Stored data entries:
+++++

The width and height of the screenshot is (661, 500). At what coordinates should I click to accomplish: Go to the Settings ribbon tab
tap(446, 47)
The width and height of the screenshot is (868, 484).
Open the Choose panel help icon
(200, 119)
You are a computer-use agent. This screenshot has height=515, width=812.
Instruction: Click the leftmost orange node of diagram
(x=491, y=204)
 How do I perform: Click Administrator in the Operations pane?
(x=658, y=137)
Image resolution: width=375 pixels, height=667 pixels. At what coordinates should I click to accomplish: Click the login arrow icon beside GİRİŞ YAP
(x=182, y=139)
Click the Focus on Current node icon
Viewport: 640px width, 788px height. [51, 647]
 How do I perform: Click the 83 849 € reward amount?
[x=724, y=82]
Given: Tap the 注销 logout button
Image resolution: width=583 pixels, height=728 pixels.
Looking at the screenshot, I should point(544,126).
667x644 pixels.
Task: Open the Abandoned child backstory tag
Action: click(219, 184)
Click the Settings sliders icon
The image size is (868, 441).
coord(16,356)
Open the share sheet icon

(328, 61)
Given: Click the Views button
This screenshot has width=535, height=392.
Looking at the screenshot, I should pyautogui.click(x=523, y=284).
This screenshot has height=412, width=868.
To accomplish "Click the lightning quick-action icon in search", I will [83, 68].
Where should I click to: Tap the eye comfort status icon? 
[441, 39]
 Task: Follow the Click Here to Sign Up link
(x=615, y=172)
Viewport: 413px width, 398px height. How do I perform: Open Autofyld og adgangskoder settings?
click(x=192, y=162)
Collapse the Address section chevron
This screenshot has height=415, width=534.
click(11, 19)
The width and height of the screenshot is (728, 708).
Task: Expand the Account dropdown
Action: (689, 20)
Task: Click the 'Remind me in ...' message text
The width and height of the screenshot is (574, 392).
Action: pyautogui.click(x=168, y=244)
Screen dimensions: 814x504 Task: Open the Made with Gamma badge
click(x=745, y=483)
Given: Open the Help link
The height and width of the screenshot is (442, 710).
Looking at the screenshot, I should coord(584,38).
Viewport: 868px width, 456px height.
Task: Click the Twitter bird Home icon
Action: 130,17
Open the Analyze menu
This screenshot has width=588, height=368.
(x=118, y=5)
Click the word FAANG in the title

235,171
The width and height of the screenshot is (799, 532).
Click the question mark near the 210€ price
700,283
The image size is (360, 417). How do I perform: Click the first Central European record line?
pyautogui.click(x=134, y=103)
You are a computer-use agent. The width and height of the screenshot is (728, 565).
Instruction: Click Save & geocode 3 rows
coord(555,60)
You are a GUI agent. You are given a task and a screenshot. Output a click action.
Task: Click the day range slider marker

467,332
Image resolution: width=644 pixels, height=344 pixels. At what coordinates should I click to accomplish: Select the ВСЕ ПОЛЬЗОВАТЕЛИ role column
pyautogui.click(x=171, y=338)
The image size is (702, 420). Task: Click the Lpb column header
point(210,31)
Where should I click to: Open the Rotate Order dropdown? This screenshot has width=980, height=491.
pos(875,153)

+++++

_Exercise brief:_
Every line that holds the string "agent" must be copied from the records above.

_Solution to this exercise:_
You are a computer-use agent. This screenshot has height=515, width=812.
You are a computer-use agent. The width and height of the screenshot is (728, 565).
You are a GUI agent. You are given a task and a screenshot. Output a click action.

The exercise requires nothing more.